### Source data
•••

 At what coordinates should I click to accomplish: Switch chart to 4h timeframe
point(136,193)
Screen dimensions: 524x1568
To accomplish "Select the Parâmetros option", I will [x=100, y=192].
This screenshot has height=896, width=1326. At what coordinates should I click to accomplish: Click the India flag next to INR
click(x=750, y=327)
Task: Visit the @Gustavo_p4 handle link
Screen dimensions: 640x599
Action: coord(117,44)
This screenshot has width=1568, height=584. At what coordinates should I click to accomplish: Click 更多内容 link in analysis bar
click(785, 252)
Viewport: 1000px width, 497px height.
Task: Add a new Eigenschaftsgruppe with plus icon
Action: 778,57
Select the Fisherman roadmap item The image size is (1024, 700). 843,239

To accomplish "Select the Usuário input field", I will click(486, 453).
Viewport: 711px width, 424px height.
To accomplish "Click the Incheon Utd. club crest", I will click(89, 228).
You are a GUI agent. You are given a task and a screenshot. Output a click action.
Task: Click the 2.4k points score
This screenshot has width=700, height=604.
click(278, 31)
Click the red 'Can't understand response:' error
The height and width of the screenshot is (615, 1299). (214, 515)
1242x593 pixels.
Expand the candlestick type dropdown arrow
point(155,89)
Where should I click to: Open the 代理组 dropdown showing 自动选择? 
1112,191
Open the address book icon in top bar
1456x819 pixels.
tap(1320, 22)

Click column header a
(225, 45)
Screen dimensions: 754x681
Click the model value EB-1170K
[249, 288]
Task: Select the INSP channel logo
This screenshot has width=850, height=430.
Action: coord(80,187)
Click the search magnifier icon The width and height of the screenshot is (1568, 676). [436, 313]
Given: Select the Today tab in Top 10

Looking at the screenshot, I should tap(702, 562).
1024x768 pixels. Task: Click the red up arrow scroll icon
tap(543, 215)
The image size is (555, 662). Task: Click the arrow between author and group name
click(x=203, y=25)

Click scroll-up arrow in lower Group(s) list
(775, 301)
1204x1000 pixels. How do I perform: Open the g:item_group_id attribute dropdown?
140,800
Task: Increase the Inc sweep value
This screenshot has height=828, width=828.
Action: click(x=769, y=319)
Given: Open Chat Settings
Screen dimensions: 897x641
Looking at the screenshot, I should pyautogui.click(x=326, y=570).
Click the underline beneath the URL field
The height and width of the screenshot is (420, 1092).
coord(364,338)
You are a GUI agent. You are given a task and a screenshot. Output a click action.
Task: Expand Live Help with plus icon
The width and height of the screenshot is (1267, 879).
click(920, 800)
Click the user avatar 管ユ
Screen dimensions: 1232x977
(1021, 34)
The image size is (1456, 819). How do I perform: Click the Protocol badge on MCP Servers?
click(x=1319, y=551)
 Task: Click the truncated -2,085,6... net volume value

•••

Copy all of the entries above line for line, with no changes to any wording, number, or punctuation.

### Complete output
 At what coordinates should I click to accomplish: Switch chart to 4h timeframe
point(136,193)
Screen dimensions: 524x1568
To accomplish "Select the Parâmetros option", I will [x=100, y=192].
This screenshot has height=896, width=1326. At what coordinates should I click to accomplish: Click the India flag next to INR
click(x=750, y=327)
Task: Visit the @Gustavo_p4 handle link
Screen dimensions: 640x599
Action: coord(117,44)
This screenshot has width=1568, height=584. At what coordinates should I click to accomplish: Click 更多内容 link in analysis bar
click(785, 252)
Viewport: 1000px width, 497px height.
Task: Add a new Eigenschaftsgruppe with plus icon
Action: 778,57
Select the Fisherman roadmap item The image size is (1024, 700). 843,239

To accomplish "Select the Usuário input field", I will click(486, 453).
Viewport: 711px width, 424px height.
To accomplish "Click the Incheon Utd. club crest", I will click(89, 228).
You are a GUI agent. You are given a task and a screenshot. Output a click action.
Task: Click the 2.4k points score
This screenshot has width=700, height=604.
click(278, 31)
Click the red 'Can't understand response:' error
The height and width of the screenshot is (615, 1299). (214, 515)
1242x593 pixels.
Expand the candlestick type dropdown arrow
point(155,89)
Where should I click to: Open the 代理组 dropdown showing 自动选择? 
1112,191
Open the address book icon in top bar
1456x819 pixels.
tap(1320, 22)

Click column header a
(225, 45)
Screen dimensions: 754x681
Click the model value EB-1170K
[249, 288]
Task: Select the INSP channel logo
This screenshot has width=850, height=430.
Action: coord(80,187)
Click the search magnifier icon The width and height of the screenshot is (1568, 676). [436, 313]
Given: Select the Today tab in Top 10

Looking at the screenshot, I should tap(702, 562).
1024x768 pixels. Task: Click the red up arrow scroll icon
tap(543, 215)
The image size is (555, 662). Task: Click the arrow between author and group name
click(x=203, y=25)

Click scroll-up arrow in lower Group(s) list
(775, 301)
1204x1000 pixels. How do I perform: Open the g:item_group_id attribute dropdown?
140,800
Task: Increase the Inc sweep value
This screenshot has height=828, width=828.
Action: click(x=769, y=319)
Given: Open Chat Settings
Screen dimensions: 897x641
Looking at the screenshot, I should pyautogui.click(x=326, y=570).
Click the underline beneath the URL field
The height and width of the screenshot is (420, 1092).
coord(364,338)
You are a GUI agent. You are given a task and a screenshot. Output a click action.
Task: Expand Live Help with plus icon
The width and height of the screenshot is (1267, 879).
click(920, 800)
Click the user avatar 管ユ
Screen dimensions: 1232x977
(1021, 34)
The image size is (1456, 819). How do I perform: Click the Protocol badge on MCP Servers?
click(x=1319, y=551)
 Task: Click the truncated -2,085,6... net volume value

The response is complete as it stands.